Task material -
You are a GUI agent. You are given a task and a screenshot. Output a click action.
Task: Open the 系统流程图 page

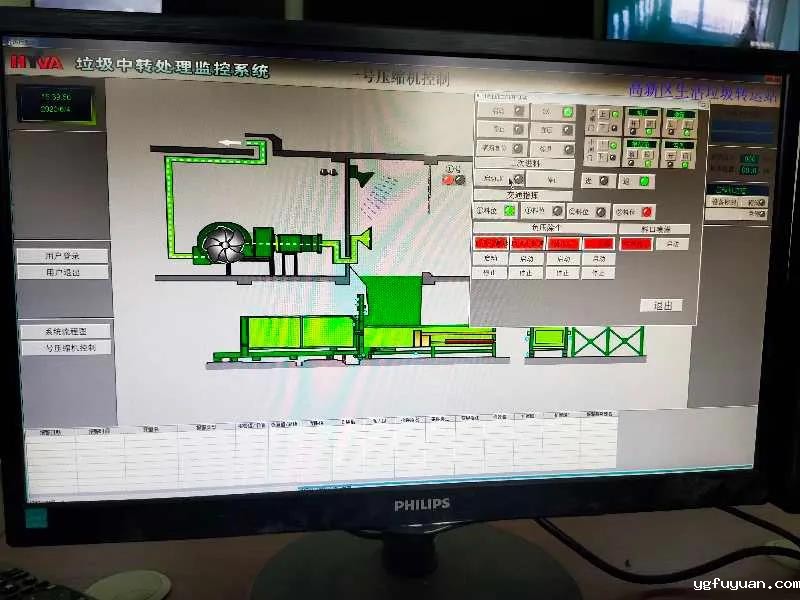pos(65,331)
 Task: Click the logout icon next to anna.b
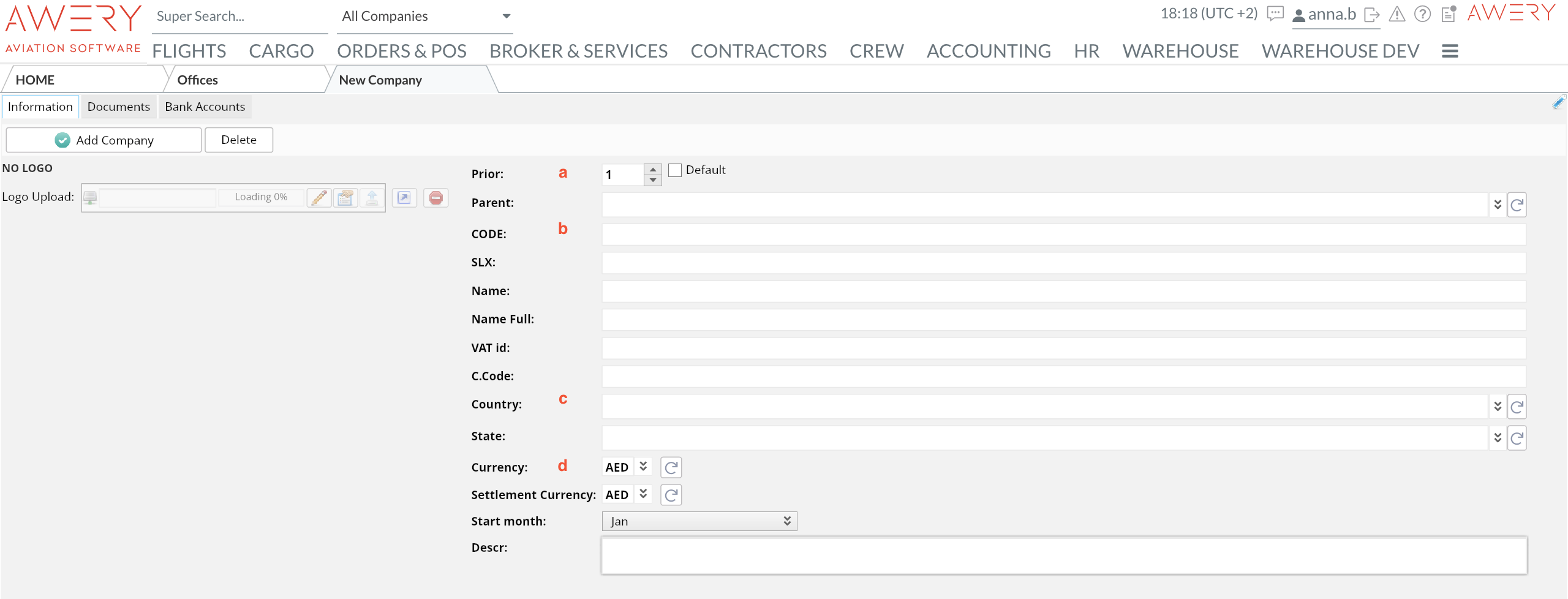(x=1372, y=15)
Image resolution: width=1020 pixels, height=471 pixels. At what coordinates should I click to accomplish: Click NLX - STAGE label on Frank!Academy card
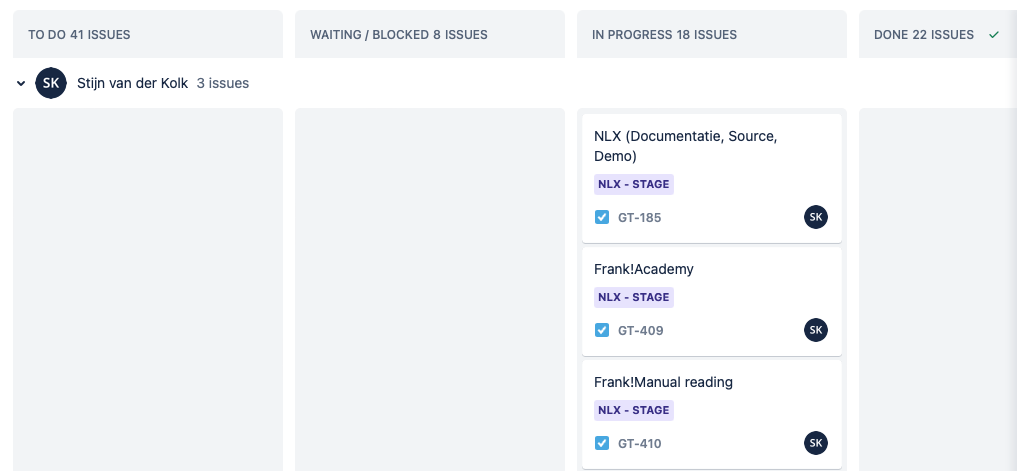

Your objective -
Everything from the line containing "Task: Open the 系统流程图 page" through the last line of the entries is to be output exactly as written, minus any pictures.

Answer below -
Task: Open the 系统流程图 page

pos(65,331)
 Task: Click the logout icon next to anna.b
(x=1372, y=15)
Image resolution: width=1020 pixels, height=471 pixels. At what coordinates should I click to accomplish: Click NLX - STAGE label on Frank!Academy card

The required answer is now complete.